10 Jurus Penangkal Sihir, Dengki dan Sihir Ain (1)

Penulis Penulis | Ditayangkan 22 Aug 2016
SEKILAS TENTANG HAKIKAT SIHIR

Secara etimologis, sihir artinya sesuatu yang tersembunyi dan sangat halus penyebabnya.
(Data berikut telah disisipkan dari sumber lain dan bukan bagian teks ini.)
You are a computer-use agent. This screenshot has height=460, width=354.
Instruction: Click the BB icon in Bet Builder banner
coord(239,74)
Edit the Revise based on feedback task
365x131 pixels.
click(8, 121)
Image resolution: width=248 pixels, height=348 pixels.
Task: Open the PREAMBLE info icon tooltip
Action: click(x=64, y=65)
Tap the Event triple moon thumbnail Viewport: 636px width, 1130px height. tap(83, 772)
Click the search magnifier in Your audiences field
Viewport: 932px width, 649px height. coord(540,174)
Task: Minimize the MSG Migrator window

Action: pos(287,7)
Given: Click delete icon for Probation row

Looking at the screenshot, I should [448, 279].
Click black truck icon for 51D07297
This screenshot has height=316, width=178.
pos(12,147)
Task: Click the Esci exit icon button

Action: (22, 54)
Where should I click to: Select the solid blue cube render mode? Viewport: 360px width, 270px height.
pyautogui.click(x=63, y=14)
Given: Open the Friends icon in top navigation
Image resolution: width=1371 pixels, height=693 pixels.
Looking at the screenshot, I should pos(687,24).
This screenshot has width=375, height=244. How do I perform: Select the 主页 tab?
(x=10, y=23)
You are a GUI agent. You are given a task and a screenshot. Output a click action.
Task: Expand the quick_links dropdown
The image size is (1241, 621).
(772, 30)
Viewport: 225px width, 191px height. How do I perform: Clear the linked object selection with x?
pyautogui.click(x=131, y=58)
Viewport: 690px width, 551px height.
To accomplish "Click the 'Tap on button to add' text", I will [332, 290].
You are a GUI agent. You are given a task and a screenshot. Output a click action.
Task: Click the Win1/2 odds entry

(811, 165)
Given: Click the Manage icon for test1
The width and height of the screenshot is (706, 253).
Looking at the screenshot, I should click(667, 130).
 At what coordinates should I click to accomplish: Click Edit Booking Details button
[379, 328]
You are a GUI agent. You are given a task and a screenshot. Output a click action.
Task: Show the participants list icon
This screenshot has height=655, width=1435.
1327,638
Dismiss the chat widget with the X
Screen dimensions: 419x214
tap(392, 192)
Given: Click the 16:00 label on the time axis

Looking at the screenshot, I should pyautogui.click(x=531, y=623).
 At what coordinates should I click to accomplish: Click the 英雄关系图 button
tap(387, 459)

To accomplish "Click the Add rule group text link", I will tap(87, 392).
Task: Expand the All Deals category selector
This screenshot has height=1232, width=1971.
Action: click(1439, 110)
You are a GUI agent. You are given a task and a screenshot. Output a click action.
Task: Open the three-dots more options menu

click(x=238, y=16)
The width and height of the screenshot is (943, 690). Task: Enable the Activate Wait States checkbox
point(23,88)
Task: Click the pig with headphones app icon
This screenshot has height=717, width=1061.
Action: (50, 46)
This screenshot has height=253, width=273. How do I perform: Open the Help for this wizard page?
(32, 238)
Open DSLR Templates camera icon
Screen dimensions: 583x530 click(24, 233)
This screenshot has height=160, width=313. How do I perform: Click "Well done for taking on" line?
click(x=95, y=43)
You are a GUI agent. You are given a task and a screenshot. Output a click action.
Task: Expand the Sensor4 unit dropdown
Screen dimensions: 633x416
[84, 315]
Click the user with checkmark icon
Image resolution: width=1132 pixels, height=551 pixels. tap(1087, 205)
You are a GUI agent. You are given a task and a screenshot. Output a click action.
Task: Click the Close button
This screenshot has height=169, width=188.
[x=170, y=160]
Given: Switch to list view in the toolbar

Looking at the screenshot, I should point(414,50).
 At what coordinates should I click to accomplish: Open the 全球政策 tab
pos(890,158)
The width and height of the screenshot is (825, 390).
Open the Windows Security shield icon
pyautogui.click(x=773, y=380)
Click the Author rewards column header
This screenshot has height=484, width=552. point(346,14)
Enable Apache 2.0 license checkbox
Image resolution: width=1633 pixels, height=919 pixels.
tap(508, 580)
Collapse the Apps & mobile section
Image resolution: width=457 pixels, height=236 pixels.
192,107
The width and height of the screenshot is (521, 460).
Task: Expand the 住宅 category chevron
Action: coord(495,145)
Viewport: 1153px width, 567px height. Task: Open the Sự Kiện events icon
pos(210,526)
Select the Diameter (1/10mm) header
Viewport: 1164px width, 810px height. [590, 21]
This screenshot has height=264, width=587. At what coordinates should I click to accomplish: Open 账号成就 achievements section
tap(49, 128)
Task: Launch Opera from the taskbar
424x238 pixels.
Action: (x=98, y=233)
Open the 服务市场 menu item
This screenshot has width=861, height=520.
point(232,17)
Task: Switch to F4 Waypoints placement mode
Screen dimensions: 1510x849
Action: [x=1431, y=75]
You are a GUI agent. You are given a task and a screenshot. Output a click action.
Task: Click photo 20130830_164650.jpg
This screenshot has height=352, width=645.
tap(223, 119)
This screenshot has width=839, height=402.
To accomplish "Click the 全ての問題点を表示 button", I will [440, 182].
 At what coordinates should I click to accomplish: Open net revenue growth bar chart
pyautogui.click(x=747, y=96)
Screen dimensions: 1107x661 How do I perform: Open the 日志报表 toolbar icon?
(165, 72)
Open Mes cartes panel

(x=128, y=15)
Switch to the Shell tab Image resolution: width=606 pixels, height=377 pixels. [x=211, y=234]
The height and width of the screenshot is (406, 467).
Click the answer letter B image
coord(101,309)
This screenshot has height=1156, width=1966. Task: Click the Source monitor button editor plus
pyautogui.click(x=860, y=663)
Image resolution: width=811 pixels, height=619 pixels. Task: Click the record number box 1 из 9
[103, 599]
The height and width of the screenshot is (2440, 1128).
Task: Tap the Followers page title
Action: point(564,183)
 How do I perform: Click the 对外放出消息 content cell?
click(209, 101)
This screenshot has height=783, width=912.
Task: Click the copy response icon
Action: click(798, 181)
Sedangkan menurut istilah syariat, Abu Muhammad Al Maqdisi menjelaskan, sihir adalah azimat-azimat, mantra-mantra atau pun buhul-buhul yang bisa memberi pengaruh terhadap hati sekaligus jasad, bisa menyebabkan seseorang menjadi sakit, terbunuh, atau pun memisahkan seorang suami dari istrinya.

10 Jurus Penangkal Sihir, Dengki dan Sihir Ain (1)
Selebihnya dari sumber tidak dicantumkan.